Guida all'ascolto 2 (nota 2)

La prima sonata (Grosse Sonate in fa diesis minore op. 11) è stata composta fra il 1834 e il '35. È dedicata «alla signorina Clara Wieck», che ne fu mirabile interprete. Si svolge in quattro movimenti, un Allegro vivace preceduto da una introduzione (Un poco adagio), un'Aria, uno Scherzo ed Intermezzo (Allegrissimo), un Finale (Allegro quasi maestoso). L'ossequio alle forme della tradizione è in questo giovanile lavoro di assoluta devozione, ma, sulle orme degli adorati modelli letterari, Hoffmann e Jean Paul (gli «uomini venuti dalla luna») l'invenzione scantina ad ogni passo verso zone di un irrelato fantasticare, inseguendo miraggi di immediatezza espressiva, o addirittura il pulsare del vitale: una indicazione dello Scherzo è preziosa: «bassi vivi». È una premessa a Berg.
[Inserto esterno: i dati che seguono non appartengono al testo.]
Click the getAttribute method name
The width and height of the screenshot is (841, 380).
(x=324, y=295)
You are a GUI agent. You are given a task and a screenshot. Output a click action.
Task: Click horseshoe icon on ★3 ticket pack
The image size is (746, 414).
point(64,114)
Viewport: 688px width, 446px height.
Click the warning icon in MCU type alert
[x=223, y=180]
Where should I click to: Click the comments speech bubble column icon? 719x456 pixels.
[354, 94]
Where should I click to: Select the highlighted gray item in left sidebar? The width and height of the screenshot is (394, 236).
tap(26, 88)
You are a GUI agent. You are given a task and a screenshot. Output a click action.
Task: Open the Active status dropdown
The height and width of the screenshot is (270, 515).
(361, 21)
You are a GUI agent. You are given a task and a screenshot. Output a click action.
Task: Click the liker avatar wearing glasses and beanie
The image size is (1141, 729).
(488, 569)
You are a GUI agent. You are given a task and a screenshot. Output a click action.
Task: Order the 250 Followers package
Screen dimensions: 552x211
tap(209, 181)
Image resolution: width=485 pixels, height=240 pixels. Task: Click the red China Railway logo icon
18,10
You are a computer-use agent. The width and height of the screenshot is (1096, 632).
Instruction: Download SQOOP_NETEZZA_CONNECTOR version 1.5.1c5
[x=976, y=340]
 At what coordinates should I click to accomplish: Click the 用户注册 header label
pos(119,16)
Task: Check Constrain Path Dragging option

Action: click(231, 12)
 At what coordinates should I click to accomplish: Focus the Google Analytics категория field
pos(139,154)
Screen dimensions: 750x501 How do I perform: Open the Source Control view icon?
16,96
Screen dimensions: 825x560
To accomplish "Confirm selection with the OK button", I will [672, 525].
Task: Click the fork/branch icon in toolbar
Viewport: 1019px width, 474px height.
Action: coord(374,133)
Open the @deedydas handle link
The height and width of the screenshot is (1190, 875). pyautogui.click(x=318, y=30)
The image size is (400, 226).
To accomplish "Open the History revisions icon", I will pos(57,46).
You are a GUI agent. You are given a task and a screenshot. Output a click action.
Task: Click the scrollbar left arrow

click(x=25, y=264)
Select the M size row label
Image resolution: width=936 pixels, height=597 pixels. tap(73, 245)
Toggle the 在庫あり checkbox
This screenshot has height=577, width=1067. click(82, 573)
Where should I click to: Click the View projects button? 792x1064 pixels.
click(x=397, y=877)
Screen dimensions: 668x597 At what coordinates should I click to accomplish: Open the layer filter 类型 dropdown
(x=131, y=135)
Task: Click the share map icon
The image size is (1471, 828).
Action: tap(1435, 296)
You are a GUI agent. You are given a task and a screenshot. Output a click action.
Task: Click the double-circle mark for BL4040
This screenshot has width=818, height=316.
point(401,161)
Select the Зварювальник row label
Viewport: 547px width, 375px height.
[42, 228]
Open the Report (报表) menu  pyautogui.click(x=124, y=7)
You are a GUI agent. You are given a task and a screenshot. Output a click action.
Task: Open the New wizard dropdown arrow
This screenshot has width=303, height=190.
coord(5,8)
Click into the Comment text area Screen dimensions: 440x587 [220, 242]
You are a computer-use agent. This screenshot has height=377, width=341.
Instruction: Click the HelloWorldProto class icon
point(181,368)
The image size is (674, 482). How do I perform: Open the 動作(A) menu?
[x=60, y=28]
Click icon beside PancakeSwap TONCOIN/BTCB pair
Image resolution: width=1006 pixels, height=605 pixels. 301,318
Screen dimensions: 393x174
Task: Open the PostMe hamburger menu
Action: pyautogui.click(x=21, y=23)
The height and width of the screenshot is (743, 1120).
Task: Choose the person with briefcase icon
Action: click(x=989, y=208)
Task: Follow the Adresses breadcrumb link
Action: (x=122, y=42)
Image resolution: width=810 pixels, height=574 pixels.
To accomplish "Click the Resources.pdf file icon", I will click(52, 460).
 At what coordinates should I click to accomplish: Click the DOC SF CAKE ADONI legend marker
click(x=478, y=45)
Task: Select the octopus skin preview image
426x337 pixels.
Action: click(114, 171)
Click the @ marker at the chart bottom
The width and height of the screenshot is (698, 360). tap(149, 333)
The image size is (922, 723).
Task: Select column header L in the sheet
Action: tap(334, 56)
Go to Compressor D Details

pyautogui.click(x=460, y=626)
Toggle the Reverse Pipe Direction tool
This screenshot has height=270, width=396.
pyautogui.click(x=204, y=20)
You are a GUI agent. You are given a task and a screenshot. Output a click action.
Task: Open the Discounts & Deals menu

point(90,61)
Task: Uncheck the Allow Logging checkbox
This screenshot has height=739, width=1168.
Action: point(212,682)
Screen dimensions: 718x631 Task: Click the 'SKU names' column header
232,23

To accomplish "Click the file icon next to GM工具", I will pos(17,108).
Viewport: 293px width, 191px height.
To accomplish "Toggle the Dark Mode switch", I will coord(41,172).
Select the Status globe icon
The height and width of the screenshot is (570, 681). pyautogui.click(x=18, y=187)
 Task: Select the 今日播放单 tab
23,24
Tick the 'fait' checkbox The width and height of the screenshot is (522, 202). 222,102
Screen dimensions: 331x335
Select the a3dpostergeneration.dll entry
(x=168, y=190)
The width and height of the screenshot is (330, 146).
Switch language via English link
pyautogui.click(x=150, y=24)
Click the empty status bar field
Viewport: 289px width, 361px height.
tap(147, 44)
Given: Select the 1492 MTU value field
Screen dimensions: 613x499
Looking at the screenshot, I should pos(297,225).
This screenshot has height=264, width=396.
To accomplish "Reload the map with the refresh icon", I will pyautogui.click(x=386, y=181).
Guida all'ascolto 3 (nota 3)

Scrivere una sonata per pianoforte, a metà degli anni Trenta del secolo scorso, non doveva essere una cosa facile: c'era un'eredità molto pesante, quella di Beethoven, con cui fare i conti; e c'era nel contempo un pensiero musicale, ormai pienamente romantico, che non si ritrovava per nulla a suo agio nell'architettura, nella logica costruttiva di quella forma. Per chi come Schumann cercava di affermarsi come compositore pianistico, d'altra parte, il lavoro di ampie dimensioni, e la sonata in modo particolare, erano una tappa assolutamente obbligata.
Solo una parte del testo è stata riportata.